Because pupils from the Stuttgart core city showed an interest in rugby and football at the CFC, the FV Stuttgart 1893 was founded in September 1893 on the initiative of the Cannstatter Football Club , which initially played its games on the Cannstatter Wasen and regularly in training games against the CFC took over. After FV 93 was founded, some members, including Philipp Heineken , left the Cannstatter Football Club and joined FV Stuttgart. In 1897 pupils of the Cannstatt Schools decided against the Cannstatt Football Club and founded the Cannstatt Crown Club , which specialized entirely in football.
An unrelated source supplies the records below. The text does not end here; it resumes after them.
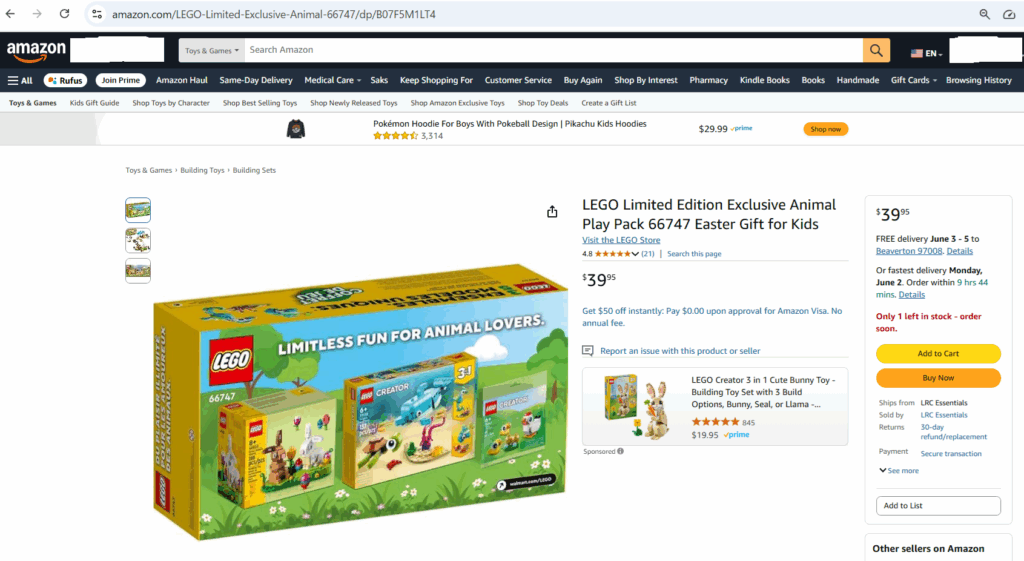1024x561 pixels.
Task: Click the browser zoom magnifier icon
Action: click(x=984, y=14)
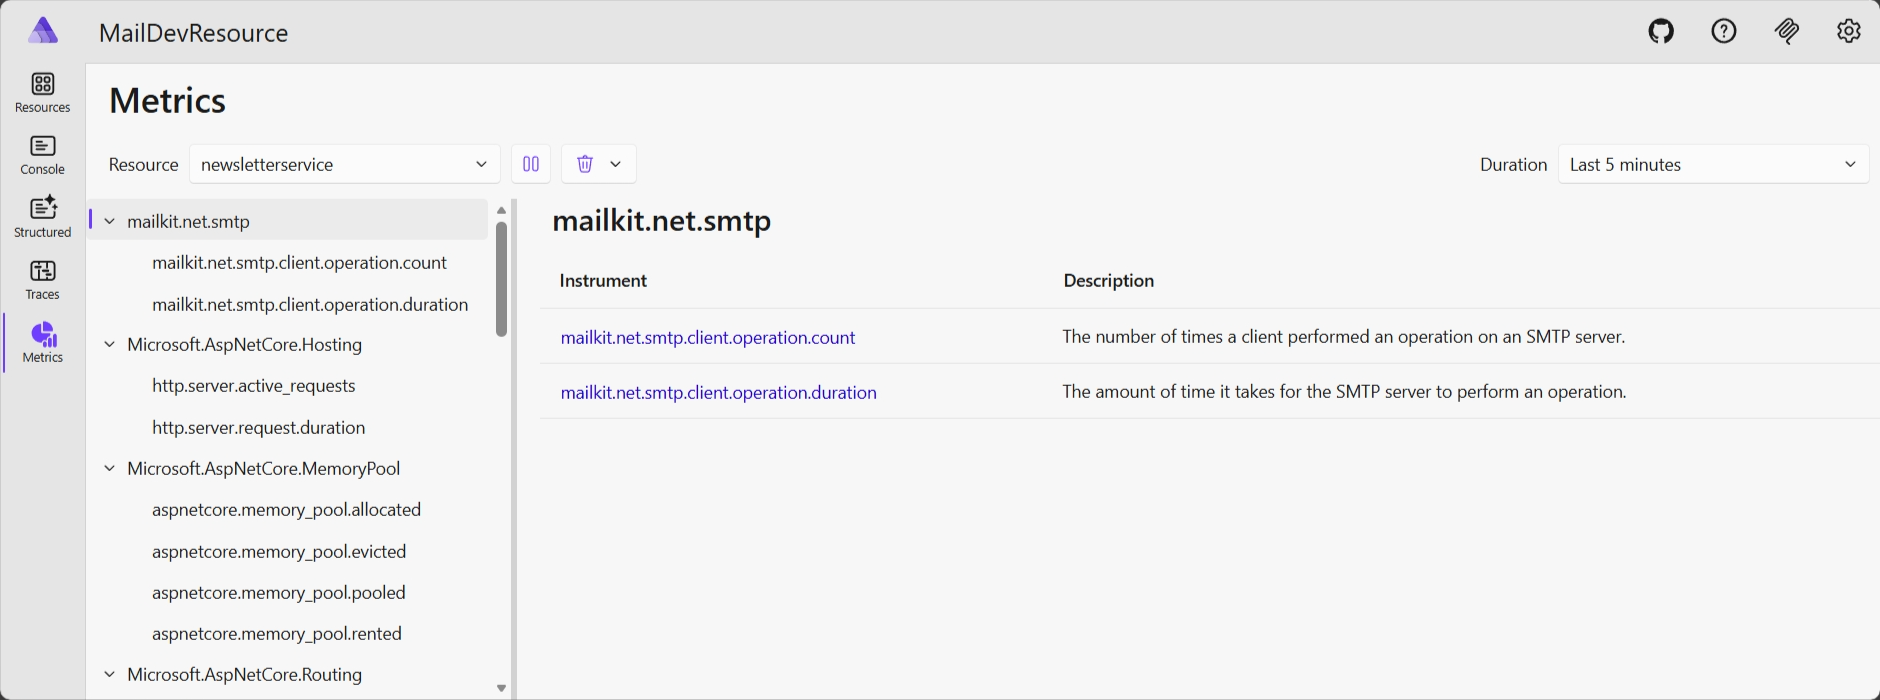Collapse the mailkit.net.smtp meter group
Image resolution: width=1880 pixels, height=700 pixels.
coord(110,220)
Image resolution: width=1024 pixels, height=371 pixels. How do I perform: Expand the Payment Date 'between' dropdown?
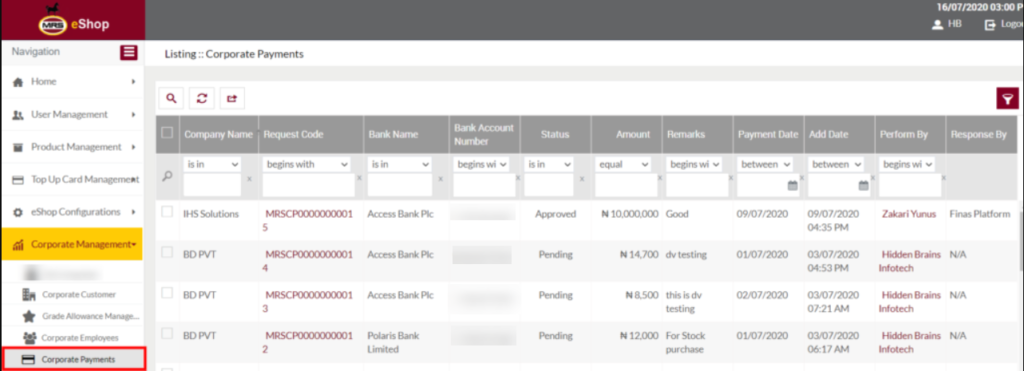pyautogui.click(x=765, y=164)
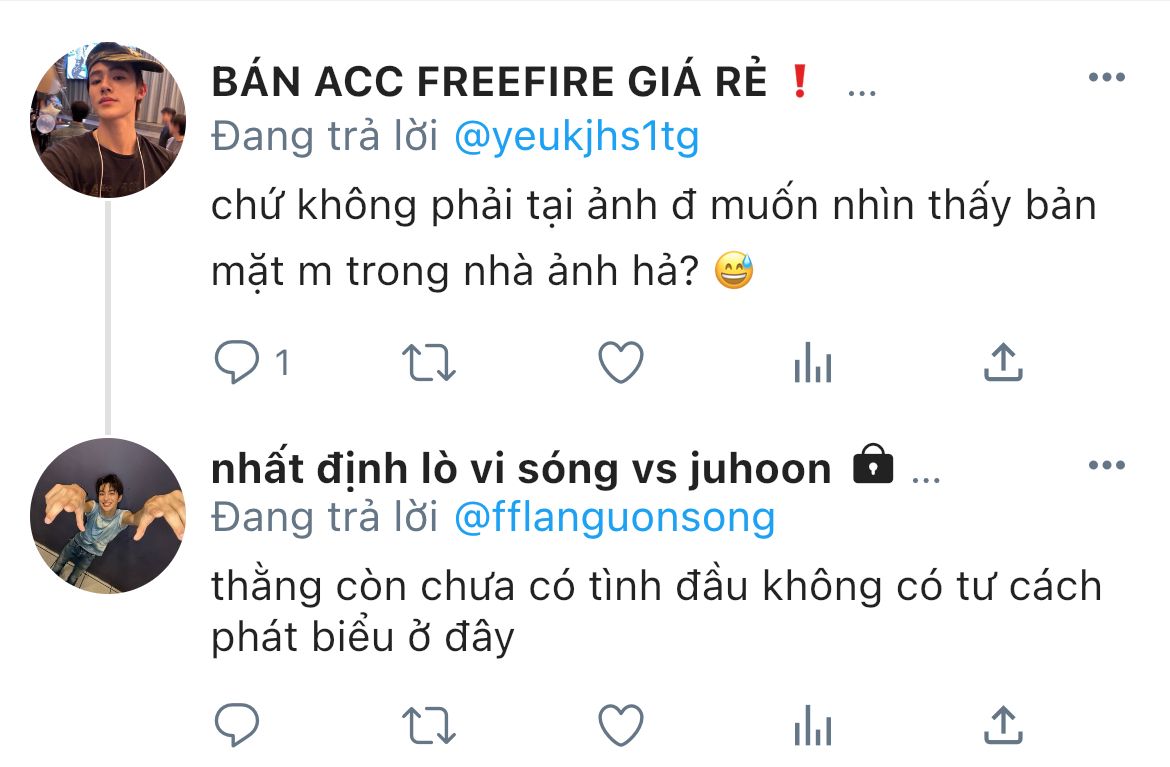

Two years after the founding of the Kronen Club, the Cannstatter Football Club lost even more members when the majority of the young CFC players decided to take part in the founding of the Stuttgarter Kickers . Previously, the CFC was finally forbidden to use the Wasen because of complaints from tenants who owned sheep on the Cannstatter Wasen. The resulting space problems were also the decisive reason for the departure of the CFC members who founded the Kickers. When the FV Stuttgart 93 offered its help to the Cannstatter football club, talks took place in which a merger of the two clubs was proposed. However, these talks were inconclusive and only led to one last friendly game between the CFC and the FV 93.
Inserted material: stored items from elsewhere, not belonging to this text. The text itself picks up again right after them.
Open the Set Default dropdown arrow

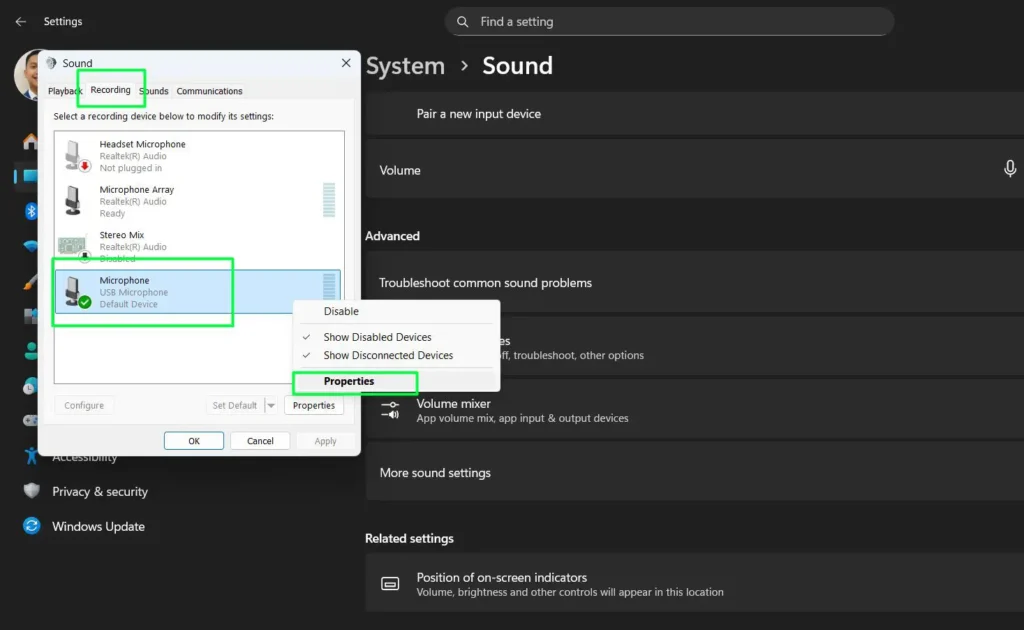[x=270, y=405]
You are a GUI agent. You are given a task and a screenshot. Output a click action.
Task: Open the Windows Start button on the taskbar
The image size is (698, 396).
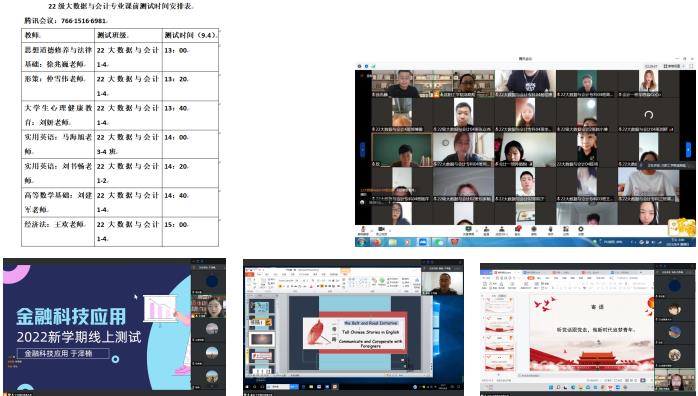361,242
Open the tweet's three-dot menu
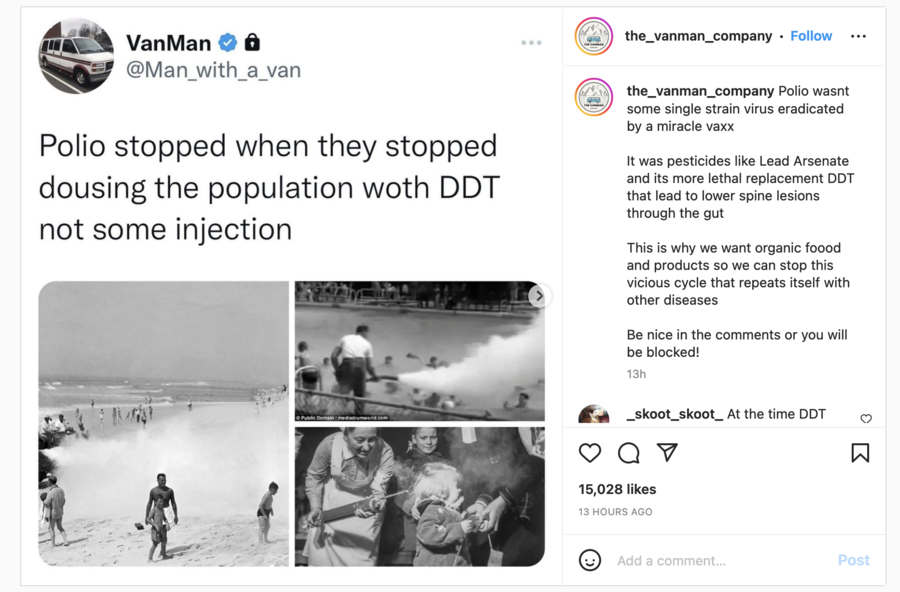This screenshot has height=592, width=900. tap(531, 43)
From 1900: from football to tennis club

As early as 1891, CFC members purchased tennis equipment that was initially used for employment during the summer break. In 1896 the Cannstatter football club had a tennis facility built, which was primarily intended for passive club members, including women. August greasers , who in 1900 as part of the selection of his former association football club Frankfurt on rugby competition in the world exhibition Paris in 1900 participated and so became known as the silver medalist of the Olympic Games in Paris in the story, wrote in a report that he returned in 1899 to Cannstatt unsuccessfully tried to stop the disintegration of the football and rugby department of the Cannstatter football club. Although Schmierer was elected first chairman of the club and took part in a rugby match with two other remaining CFC rugby players for a southern German selection, he could not prevent the remaining former rugby players in the club from finally turning to tennis. In 1901 the club was finally renamed the Cannstatter Football and Tennis Club , with the hope that the football game could revive in the club. After this hope was given up, a few years later, under Chairman Schmierer, the name was finally changed to the Cannstatter Tennis Club .

literature

  • Philipp Heineken : Memories of the Cannstatter Football Club. Hermann Meister publishing house, Heidelberg 1930.

Individual evidence

  1. ^ Philipp Heineken: Memories of the Cannstatter Soccer Club. Verlag Hermann Meister, Heidelberg 1930. p. 10.
  2. ^ Philipp Heineken: Memories of the Cannstatter Soccer Club. Verlag Hermann Meister, Heidelberg 1930. p. 18.
  3. ^ Philipp Heineken: Memories of the Cannstatter Soccer Club. Verlag Hermann Meister, Heidelberg 1930. p. 31.
  4. ^ A b Philipp Heineken: Memories of the Cannstatter Football Club. Hermann Meister Verlag, Heidelberg 1930. p. 39.
  5. ^ Philipp Heineken: Memories of the Cannstatter Soccer Club. Verlag Hermann Meister, Heidelberg 1930. p. 40.
  6. ^ Philipp Heineken: Memories of the Cannstatter Soccer Club. Verlag Hermann Meister, Heidelberg 1930. p. 38.
  7. ^ Philipp Heineken: Memories of the Cannstatter Soccer Club. Verlag Hermann Meister, Heidelberg 1930. p. 55.
  8. ^ Philipp Heineken: Memories of the Cannstatter Soccer Club. Verlag Hermann Meister, Heidelberg 1930. p. 44.
  9. ^ Philipp Heineken: Memories of the Cannstatter Soccer Club. Hermann Meister Verlag, Heidelberg 1930. p. 63.
  10. 1897 founding of the "Kronen-Club Cannstatt" ( memento of September 22, 2012 in the Internet Archive ) on hefleswetzkick.de, accessed on December 6, 2011
  11. ^ A b Philipp Heineken: Memories of the Cannstatter Football Club. Verlag Hermann Meister, Heidelberg 1930. P. 59 f.
  12. ^ Philipp Heineken, HF Thomas (Ed.): I. German Football Yearbook 1904-05. German Football Association, Berlin 1905. p. 196.
  13. ^ Philipp Heineken: Memories of the Cannstatter Soccer Club. Verlag Hermann Meister, Heidelberg 1930. p. 29.
  14. ^ Philipp Heineken: Memories of the Cannstatter Soccer Club. Verlag Hermann Meister, Heidelberg 1930. P. 86 f.